• **EXERCISE REQUIREMENTS**
Would you please copy the part of the material below that opens with the line containing "Report a typo (40, 1107)" and closes with the line containing "Acceptera alla (101, 2525)"? Copy it exactly, and only it.

• **DATASET ENTRIES**
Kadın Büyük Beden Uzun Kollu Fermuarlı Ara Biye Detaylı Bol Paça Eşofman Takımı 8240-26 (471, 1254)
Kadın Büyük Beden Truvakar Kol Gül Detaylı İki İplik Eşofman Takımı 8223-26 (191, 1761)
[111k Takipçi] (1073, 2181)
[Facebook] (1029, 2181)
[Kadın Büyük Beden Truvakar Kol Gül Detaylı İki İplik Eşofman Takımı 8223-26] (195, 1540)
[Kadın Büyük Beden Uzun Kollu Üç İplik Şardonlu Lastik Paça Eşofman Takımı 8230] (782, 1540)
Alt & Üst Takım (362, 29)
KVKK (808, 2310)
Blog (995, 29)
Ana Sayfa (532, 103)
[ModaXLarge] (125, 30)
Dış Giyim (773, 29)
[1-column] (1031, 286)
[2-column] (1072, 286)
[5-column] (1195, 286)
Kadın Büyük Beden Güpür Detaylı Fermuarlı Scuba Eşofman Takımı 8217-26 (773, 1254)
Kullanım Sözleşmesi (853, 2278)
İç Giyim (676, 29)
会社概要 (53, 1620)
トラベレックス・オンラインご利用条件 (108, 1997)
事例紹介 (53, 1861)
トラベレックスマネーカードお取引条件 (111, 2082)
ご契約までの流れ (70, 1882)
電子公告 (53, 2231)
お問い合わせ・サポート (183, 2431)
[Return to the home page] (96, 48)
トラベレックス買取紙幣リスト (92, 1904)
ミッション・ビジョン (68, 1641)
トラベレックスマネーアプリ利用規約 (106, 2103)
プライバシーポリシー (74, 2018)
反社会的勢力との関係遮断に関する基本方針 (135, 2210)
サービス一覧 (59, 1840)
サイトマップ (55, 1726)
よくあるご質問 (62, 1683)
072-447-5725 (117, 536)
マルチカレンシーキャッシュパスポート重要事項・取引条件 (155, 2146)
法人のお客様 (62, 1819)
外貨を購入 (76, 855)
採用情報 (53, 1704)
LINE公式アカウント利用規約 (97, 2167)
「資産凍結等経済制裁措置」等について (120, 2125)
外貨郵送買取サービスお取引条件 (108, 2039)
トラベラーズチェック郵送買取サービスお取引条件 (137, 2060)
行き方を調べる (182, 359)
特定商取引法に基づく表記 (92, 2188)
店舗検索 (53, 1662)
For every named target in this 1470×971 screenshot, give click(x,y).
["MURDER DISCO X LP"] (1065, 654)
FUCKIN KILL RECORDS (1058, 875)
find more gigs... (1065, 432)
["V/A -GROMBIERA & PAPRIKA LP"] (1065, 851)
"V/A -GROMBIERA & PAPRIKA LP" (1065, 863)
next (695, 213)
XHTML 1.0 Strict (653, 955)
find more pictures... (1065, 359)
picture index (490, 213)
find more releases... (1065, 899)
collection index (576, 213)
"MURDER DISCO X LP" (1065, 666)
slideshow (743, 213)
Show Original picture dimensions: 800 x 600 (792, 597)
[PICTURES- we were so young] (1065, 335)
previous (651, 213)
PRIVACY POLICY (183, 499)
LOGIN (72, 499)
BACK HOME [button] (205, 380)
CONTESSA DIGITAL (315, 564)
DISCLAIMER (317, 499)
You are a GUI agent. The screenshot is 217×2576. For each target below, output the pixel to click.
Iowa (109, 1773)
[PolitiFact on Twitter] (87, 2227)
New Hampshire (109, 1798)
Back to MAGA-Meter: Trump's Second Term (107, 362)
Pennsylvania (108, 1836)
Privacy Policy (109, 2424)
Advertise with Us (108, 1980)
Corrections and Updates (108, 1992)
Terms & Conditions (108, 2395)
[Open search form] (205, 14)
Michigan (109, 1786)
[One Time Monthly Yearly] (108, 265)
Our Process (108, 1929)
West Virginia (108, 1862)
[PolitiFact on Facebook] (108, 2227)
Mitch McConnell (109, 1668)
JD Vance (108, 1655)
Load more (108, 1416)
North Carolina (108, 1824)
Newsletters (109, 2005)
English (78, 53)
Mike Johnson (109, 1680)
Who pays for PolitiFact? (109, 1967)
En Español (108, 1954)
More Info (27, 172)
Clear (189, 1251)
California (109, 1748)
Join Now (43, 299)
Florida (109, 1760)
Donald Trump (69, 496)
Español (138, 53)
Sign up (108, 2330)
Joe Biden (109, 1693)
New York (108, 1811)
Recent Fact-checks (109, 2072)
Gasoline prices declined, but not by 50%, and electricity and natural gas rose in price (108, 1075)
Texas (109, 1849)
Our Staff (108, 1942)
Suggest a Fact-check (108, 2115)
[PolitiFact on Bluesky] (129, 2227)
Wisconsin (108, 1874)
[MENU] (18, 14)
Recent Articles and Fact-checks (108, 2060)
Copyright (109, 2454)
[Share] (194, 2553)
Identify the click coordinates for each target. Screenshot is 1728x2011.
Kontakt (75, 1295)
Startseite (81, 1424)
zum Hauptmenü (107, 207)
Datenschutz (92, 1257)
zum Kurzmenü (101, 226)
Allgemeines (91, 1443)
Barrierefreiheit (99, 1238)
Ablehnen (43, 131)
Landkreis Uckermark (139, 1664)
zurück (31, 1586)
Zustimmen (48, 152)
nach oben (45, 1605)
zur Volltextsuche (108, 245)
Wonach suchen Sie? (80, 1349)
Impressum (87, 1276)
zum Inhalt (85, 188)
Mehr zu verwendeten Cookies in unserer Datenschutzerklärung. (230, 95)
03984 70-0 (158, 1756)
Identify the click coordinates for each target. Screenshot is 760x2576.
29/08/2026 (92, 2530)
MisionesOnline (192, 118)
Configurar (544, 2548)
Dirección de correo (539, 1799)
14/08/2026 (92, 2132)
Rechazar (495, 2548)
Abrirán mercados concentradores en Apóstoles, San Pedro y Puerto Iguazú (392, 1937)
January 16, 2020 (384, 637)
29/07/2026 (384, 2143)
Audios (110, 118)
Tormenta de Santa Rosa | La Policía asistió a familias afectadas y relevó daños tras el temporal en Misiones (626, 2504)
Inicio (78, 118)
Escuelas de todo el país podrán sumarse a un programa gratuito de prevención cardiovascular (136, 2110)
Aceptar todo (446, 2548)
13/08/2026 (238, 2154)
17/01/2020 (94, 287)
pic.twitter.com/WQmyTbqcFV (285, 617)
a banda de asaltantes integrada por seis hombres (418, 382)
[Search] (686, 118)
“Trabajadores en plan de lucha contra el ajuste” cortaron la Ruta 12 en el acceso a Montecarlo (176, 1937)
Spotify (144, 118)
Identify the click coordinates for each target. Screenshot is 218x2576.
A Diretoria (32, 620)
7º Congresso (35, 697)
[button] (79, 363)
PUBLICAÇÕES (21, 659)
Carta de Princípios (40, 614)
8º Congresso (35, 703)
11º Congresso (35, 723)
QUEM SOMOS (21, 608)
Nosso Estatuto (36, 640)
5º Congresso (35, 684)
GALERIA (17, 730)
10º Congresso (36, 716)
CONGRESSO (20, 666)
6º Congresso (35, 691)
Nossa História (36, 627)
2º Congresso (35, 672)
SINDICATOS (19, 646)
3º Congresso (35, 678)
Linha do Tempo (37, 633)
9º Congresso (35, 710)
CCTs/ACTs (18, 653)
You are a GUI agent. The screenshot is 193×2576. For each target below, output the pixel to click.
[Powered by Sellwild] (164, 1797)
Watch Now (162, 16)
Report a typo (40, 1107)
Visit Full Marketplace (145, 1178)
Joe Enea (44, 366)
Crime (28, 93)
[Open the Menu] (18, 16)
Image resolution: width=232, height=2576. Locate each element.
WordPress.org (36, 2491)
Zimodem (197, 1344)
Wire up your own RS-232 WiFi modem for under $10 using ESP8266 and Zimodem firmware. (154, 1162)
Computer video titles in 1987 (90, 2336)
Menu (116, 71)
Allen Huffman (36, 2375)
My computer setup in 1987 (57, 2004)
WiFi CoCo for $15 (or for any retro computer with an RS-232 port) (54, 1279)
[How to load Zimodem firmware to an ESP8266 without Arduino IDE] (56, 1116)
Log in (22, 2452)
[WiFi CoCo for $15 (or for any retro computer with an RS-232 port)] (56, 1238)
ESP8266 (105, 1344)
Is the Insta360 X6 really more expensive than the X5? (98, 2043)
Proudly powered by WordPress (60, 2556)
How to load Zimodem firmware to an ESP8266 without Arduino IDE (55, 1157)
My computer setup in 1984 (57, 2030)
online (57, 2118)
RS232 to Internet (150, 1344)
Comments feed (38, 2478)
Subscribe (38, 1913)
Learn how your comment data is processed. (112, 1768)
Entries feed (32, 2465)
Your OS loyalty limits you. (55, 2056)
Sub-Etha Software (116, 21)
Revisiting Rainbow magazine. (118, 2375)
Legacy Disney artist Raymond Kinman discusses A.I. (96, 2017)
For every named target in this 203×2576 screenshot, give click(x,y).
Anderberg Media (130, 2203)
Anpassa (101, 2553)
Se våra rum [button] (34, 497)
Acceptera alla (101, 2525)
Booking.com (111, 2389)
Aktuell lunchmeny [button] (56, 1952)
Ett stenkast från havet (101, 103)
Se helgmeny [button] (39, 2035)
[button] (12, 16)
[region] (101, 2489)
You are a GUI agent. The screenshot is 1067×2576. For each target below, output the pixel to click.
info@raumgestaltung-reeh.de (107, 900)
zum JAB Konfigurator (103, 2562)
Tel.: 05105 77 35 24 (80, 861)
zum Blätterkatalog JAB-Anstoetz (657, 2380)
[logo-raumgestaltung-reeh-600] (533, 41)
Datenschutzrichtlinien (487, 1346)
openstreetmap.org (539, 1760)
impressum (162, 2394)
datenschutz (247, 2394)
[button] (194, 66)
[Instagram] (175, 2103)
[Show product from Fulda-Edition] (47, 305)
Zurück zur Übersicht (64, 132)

• **SOLUTION TO THIS TASK**
Report a typo (40, 1107)
Visit Full Marketplace (145, 1178)
Joe Enea (44, 366)
Crime (28, 93)
[Open the Menu] (18, 16)
Image resolution: width=232, height=2576. Locate each element.
WordPress.org (36, 2491)
Zimodem (197, 1344)
Wire up your own RS-232 WiFi modem for under $10 using ESP8266 and Zimodem firmware. (154, 1162)
Computer video titles in 1987 (90, 2336)
Menu (116, 71)
Allen Huffman (36, 2375)
My computer setup in 1987 (57, 2004)
WiFi CoCo for $15 (or for any retro computer with an RS-232 port) (54, 1279)
[How to load Zimodem firmware to an ESP8266 without Arduino IDE] (56, 1116)
Log in (22, 2452)
[WiFi CoCo for $15 (or for any retro computer with an RS-232 port)] (56, 1238)
ESP8266 (105, 1344)
Is the Insta360 X6 really more expensive than the X5? (98, 2043)
Proudly powered by WordPress (60, 2556)
How to load Zimodem firmware to an ESP8266 without Arduino IDE (55, 1157)
My computer setup in 1984 (57, 2030)
online (57, 2118)
RS232 to Internet (150, 1344)
Comments feed (38, 2478)
Subscribe (38, 1913)
Learn how your comment data is processed. (112, 1768)
Entries feed (32, 2465)
Your OS loyalty limits you. (55, 2056)
Sub-Etha Software (116, 21)
Revisiting Rainbow magazine. (118, 2375)
Legacy Disney artist Raymond Kinman discusses A.I. (96, 2017)
For every named target in this 203×2576 screenshot, give click(x,y).
Anderberg Media (130, 2203)
Anpassa (101, 2553)
Se våra rum [button] (34, 497)
Acceptera alla (101, 2525)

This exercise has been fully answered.